Conv2d set weights and output channels of different sizes

Levon · January 9, 2021, 7:58pm

Hi,

Please help me solve the following confusion:
I have 4 filters of (4,4) size. The values of these filters I want to assign to my conv2d weights and then visualize them.
Below I define my model for greyscale image. When I run the code - it works correctly.
But when I change the out_channels from 4 to 5 or 2, I expect the model to stop working as I initialize weights for 4 filters, but in output expect 5 or 2. But my model still works, returns 4 layes and no error is thrown. Why this happens?

import torch
import torch.nn as nn
import torch.nn.functional as F

class Net(nn.Module):
    
    def __init__(self, weight):
        super(Net, self).__init__()
        # assumes there are 4 grayscale filters
        self.conv = nn.Conv2d(1, 4, kernel_size=(4, 4), bias=False)
        self.conv.weight = torch.nn.Parameter(weight)

    def forward(self, x):
        conv_x = self.conv(x)
        activated_x = F.relu(conv_x)
        return conv_x, activated_x
    
weight = torch.from_numpy(filters).unsqueeze(1).type(torch.FloatTensor)
model = Net(weight)
print(model)

ptrblck · January 18, 2021, 8:08am

Your code is not fully defined, as e.g. filters are missing.
However, it seems to work fine and the output shape corresponds to the passed number of filters as seen here:

class Net(nn.Module):
    def __init__(self, weight):
        super(Net, self).__init__()
        # assumes there are 4 grayscale filters
        self.conv = nn.Conv2d(1, 4, kernel_size=(4, 4), bias=False)
        self.conv.weight = torch.nn.Parameter(weight)

    def forward(self, x):
        conv_x = self.conv(x)
        activated_x = F.relu(conv_x)
        return conv_x, activated_x


weight = torch.randn(4, 1, 4, 4)
model = Net(weight)
x = torch.randn(1, 1, 24, 24)
out = model(x)
print(out[0].shape)
> torch.Size([1, 4, 21, 21])

weight = torch.randn(5, 1, 4, 4)
model = Net(weight)
out = model(x)
print(out[0].shape)
> torch.Size([1, 5, 21, 21])

Levon · January 18, 2021, 9:01pm

Hi, Thanks for the answer.
my point is that if I use nn.Conv2d(1, 5, kernel_size=(4, 4), bias=False) , i.e. output channels 5, but still remain with lets say 4 filters weight = torch.randn(4, 1, 4, 4) ), it still works (I was assuming that I must provide 5 filters). Probaly it is allowed to overwrite 5 output channels to 4 (please let me know whether I am right or wrong). It was very strange to me and this behaviour is prone to potential bugs.

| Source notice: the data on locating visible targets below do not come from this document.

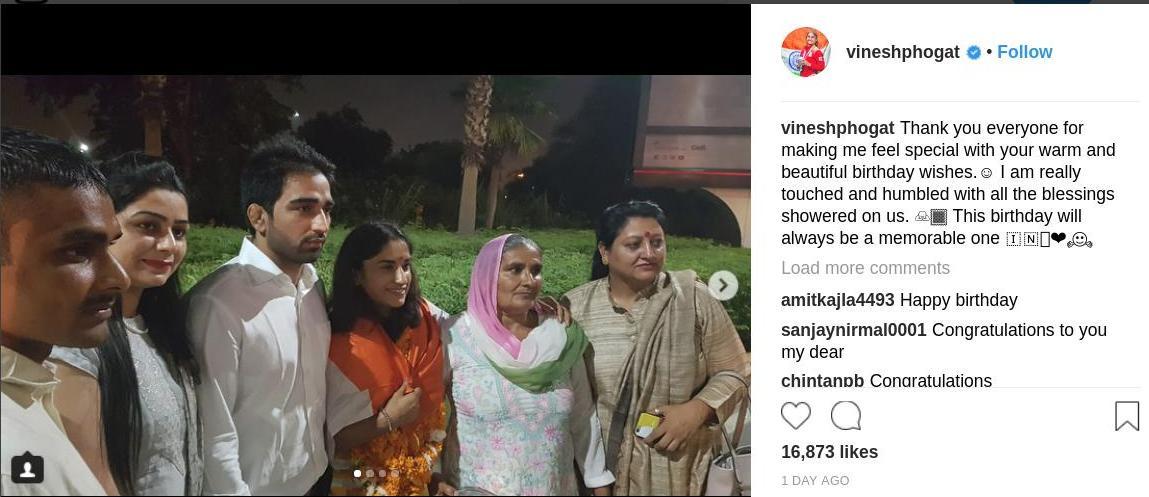
Task: Expand Load more comments
Action: coord(865,268)
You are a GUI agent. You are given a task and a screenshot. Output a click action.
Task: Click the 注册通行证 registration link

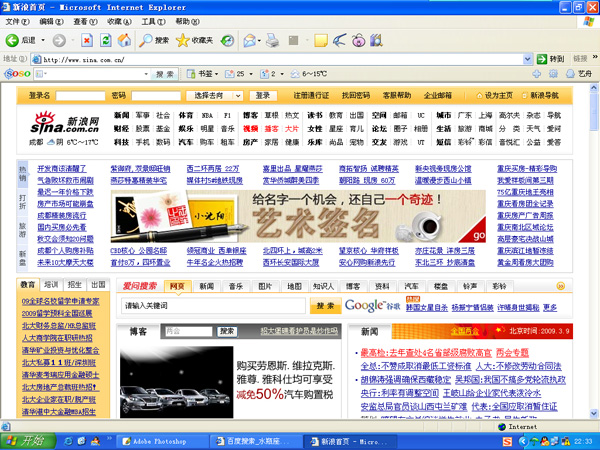[x=311, y=95]
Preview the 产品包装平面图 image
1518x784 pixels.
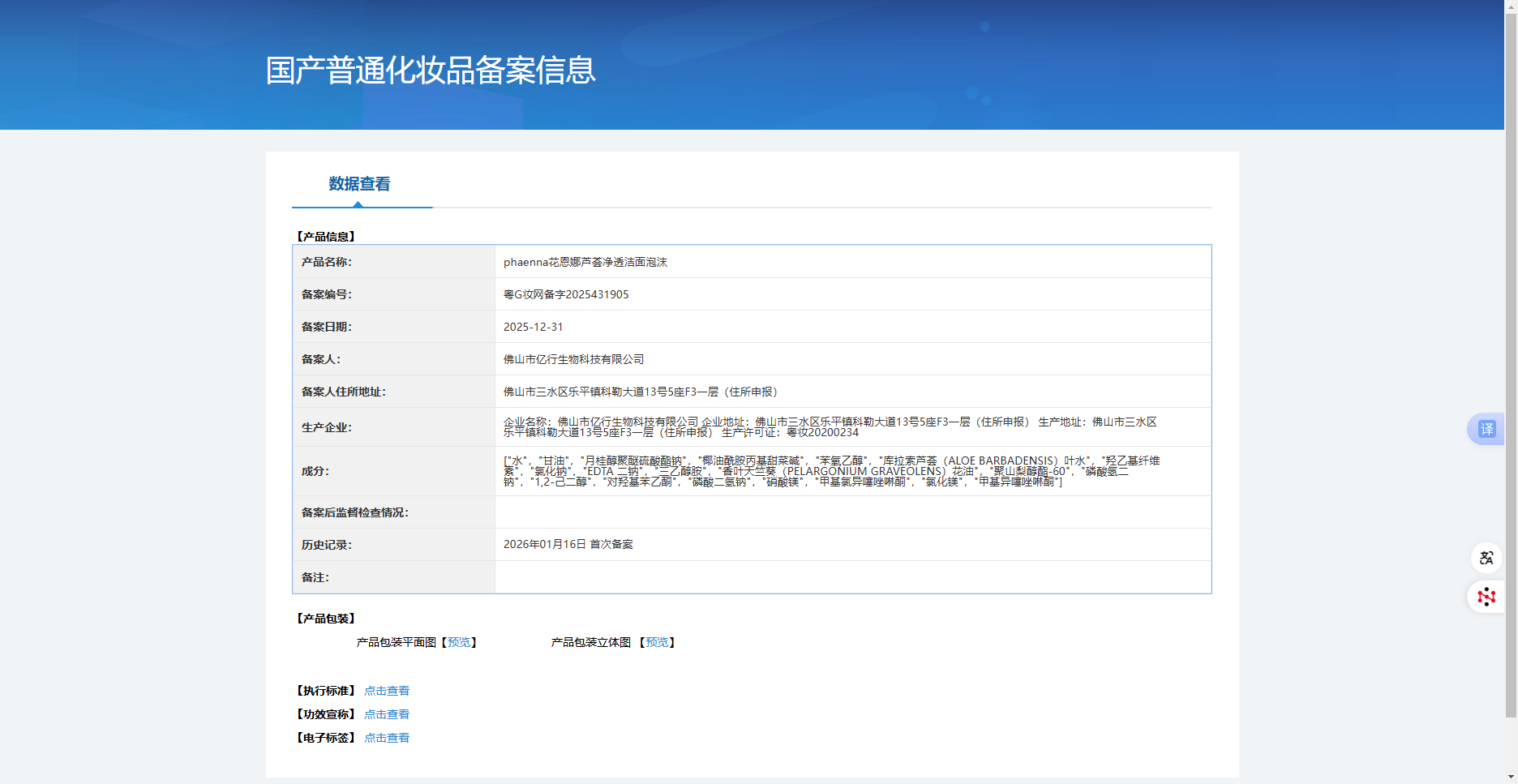459,642
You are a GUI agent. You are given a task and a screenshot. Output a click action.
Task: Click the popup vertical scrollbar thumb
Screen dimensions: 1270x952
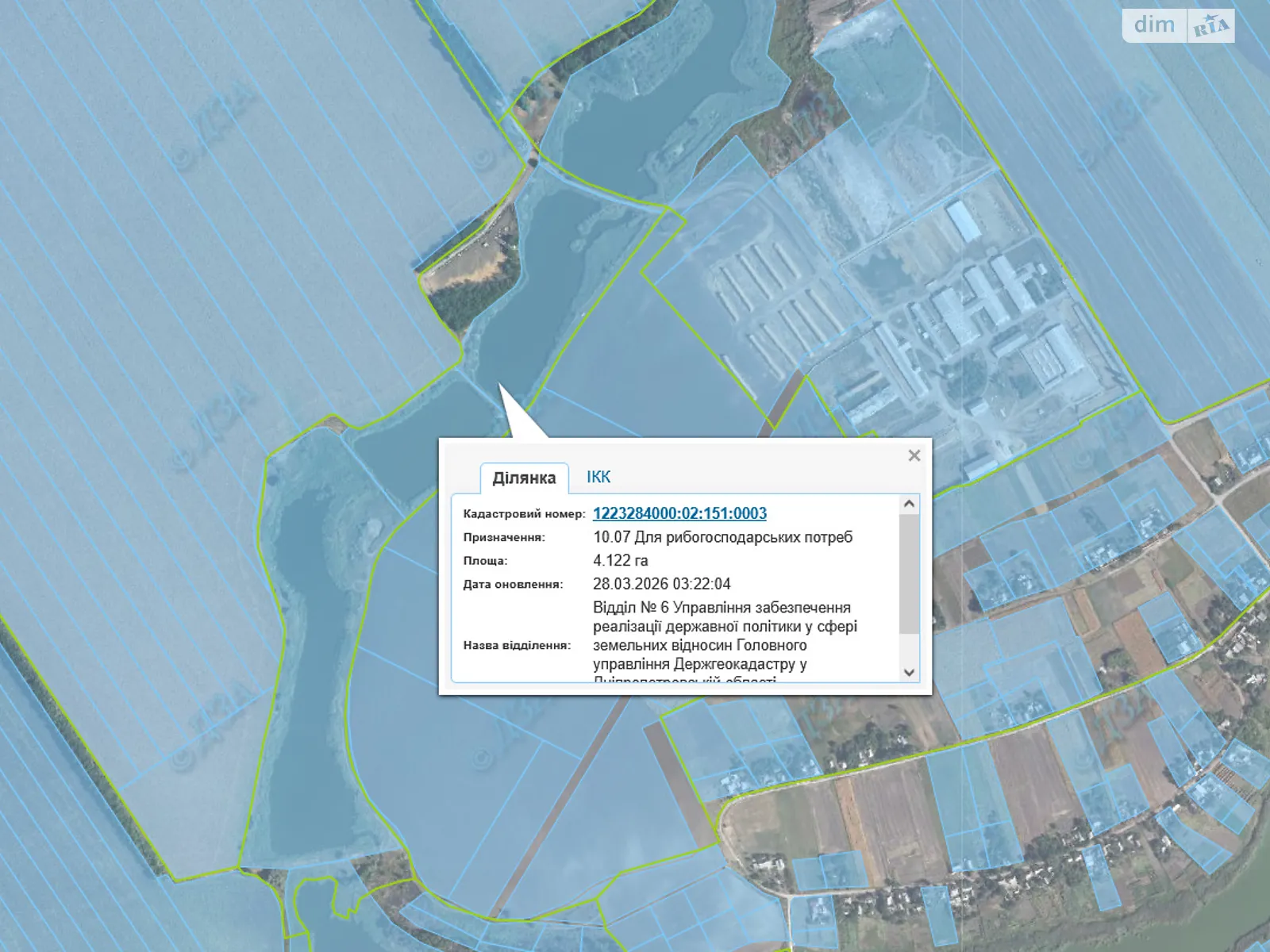click(910, 573)
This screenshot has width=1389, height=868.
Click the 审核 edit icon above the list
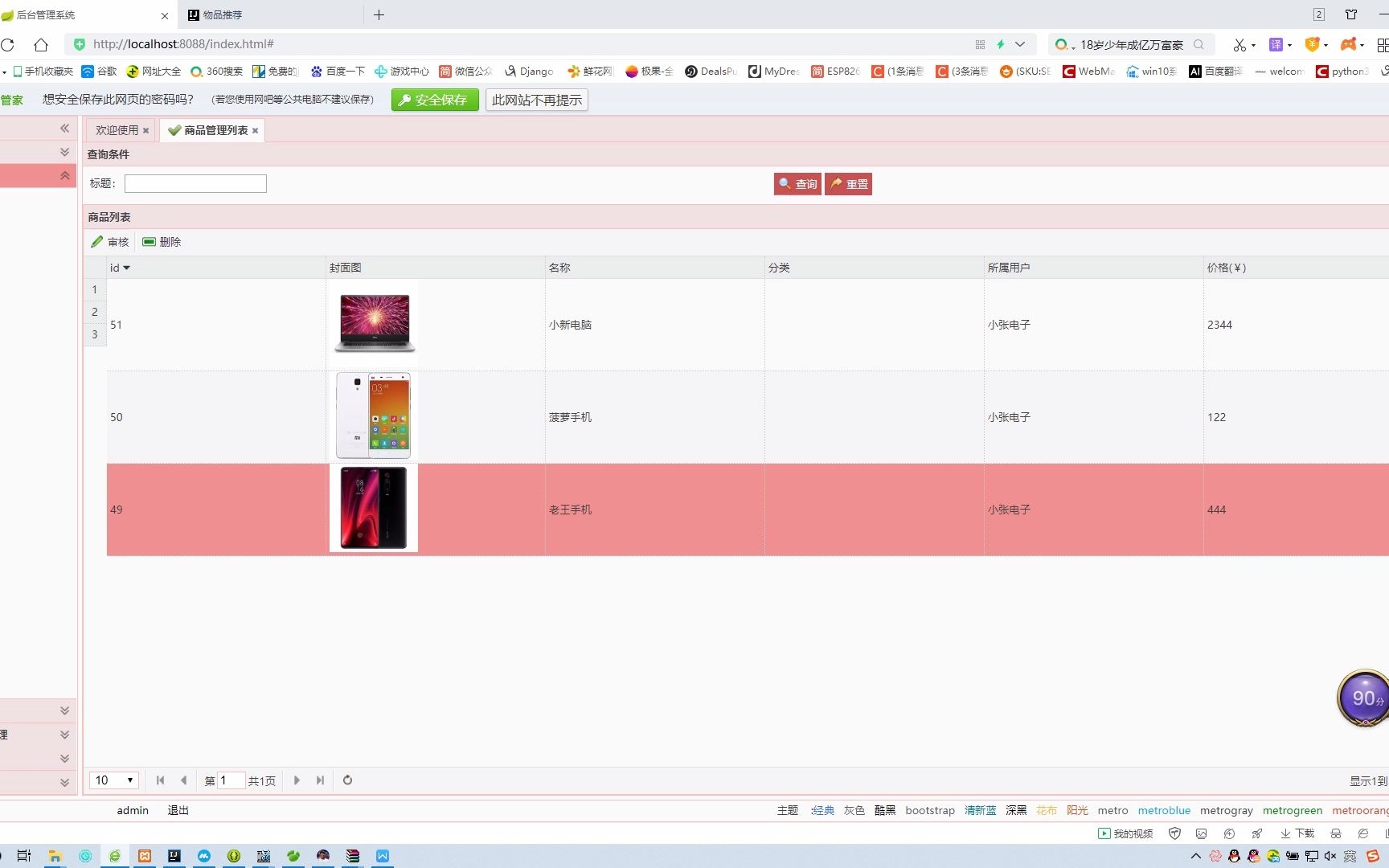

ptrblck · January 19, 2021, 12:40am

Thanks for the follow-up. I assume you think it should be disallowed to pass a new weight kernel with a different number of filters, since the original layer was initialized with another number of kernels?
If so, then note that it’s not disallowed to manipulate the underlying parameters (at your own risk).
While this might be prone to potential bugs, I would consider this an advanced approach and don’t think we should disallow it as it could limit potentially valid use cases.